CCL2-secreted protein levels were measured in the supernatants of THP-1 cells stimulated with IFN-γ (10 ng/mL), LPS (10 ng/mL), alone or in combination, using human CCL2 DuoSet ELISA kit and following the manufacturer’s instructions (Cat. # DY 279, R&D Systems Inc.). Briefly, 96-well microplates were prepared by coating overnight with diluted capture antibody (100 μL/well). After three washes, plates were blocked by adding 300 μL of Reagent Diluent to each well and incubating at room temperature for 1 h. After three washes as before, appropriately diluted standards, controls, and samples were added to duplicate wells (100 μL/well), and plates were incubated at room temperature for 2 h. After three washes, Streptavidin-HRP was added (100 μL/well) and incubated at room temperature for 20 min in the dark. After washing thrice, substrate solution was added (100 μL/well) and plates were again incubated at room temperature for 20 min in the dark. Eventually, 50 μL of stop solution was added to each well, and the plates were gently tapped to ensure thorough mixing. The optical density (O.D.) was read using a microplate reader at 450 nm, with wavelength correction set to 540 nm or 570 nm. To measure CCL2 concentrations, averages of duplicate readings for each standard, control, and sample were calculated, and the average zero standard O.D. was subtracted from each value. A standard curve was generated by plotting the mean absorbance for each standard on the Y-axis against the concentration on the X-axis to draw a best fit curve through the points on the graph. In order to calculate the final concentrations of CCL2 (pg/mL), concentrations read from the standard curve were multiplied by the dilution factor as required.

Western Blotting

For acetylation, THP-1 monocytic cells in triplicate wells of 6-well plates (1x106 cells/mL per well) cultured in RPMI-1640 complete medium were treated with IFN-γ (10 ng/mL), LPS (10 ng/mL) alone, or in combination for 4 h, in a humidified incubator (5% CO2) and mock-treated cells served as experimental control. Harvested cells were processed for lysate preparation using a cell lysis buffer. The lysates were clarified by centrifugation at 14,000 ×g for 10 min and supernatants were collected. Protein concentration was measured using QuickStart Bradford Dye (Bio-Rad Laboratories). Samples were resolved using 12% SDS-PAGE. The blots were probed with rabbit anti-human antibody against H3K27, Histone H3, p-STAT1 or STAT1 in 1:1000 dilution at 4°C overnight. The antibodies were purchased from Cell Signaling (Cell Signaling Technology, Inc.). The blots were then washed three times with TBS and incubated for 2 h with HRP-conjugated secondary antibody (Promega, Madison, WI, USA) in 1:2500 dilution. Immunoreactive bands were developed using an Amer sham ECL Plus Western Blotting Detection System (GE Health Care, Buckinghamshire, UK) and visualized by ChemiDoc™ MP Imaging Systems (Bio-Rad Laboratories, Hercules, CA, USA).

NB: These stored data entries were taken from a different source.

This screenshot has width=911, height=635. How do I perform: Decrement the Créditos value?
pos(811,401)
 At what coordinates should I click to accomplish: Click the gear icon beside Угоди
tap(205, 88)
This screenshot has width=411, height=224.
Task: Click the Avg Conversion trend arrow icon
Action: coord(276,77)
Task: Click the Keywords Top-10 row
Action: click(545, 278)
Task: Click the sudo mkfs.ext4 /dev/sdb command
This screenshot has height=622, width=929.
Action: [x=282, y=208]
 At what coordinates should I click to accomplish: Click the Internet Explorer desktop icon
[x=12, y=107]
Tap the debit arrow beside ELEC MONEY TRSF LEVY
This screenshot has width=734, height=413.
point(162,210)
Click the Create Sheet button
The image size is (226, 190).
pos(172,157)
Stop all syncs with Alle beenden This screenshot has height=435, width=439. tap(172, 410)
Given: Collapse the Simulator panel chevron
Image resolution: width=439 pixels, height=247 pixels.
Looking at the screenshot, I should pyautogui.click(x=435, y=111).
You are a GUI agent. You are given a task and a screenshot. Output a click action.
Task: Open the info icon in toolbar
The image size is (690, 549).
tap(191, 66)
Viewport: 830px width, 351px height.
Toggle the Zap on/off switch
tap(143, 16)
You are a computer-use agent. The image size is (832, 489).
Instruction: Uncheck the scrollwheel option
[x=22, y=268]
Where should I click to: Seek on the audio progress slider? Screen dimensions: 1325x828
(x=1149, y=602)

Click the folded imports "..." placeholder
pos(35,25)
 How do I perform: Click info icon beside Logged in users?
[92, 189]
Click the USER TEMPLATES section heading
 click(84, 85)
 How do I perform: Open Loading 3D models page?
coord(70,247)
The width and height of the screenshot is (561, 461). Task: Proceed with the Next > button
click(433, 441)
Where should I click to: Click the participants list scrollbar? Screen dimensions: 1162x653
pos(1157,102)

siRNA-Mediated Genetic Suppression of STAT1

Gene silencing was performed using transient transfection method with an Amaxa Cell Line Nucleofector Kit V (Lonza) and Amaxa Electroporation System (Lonza), following the manufacturers’ instructions. For transient transfection, THP-1 cells (1 × 106) were resuspended in Nucleofector solution and transfected separately using 30 nM STAT1 siRNA and scrambled negative control siRNA. After 40 hrs, transfected cells were treated with IFN-γ (10 ng/mL) and LPS (10 ng/mL) for 24 hrs. Cells were harvested for RNA isolation, and conditioned media were collected to measure CCL2 production in supernatants. Real-time RT-PCR was also performed to assess the effective suppression of constitutive STAT1 in THP-1 cells transfected with STAT1 siRNA and scrambled negative-control siRNAs.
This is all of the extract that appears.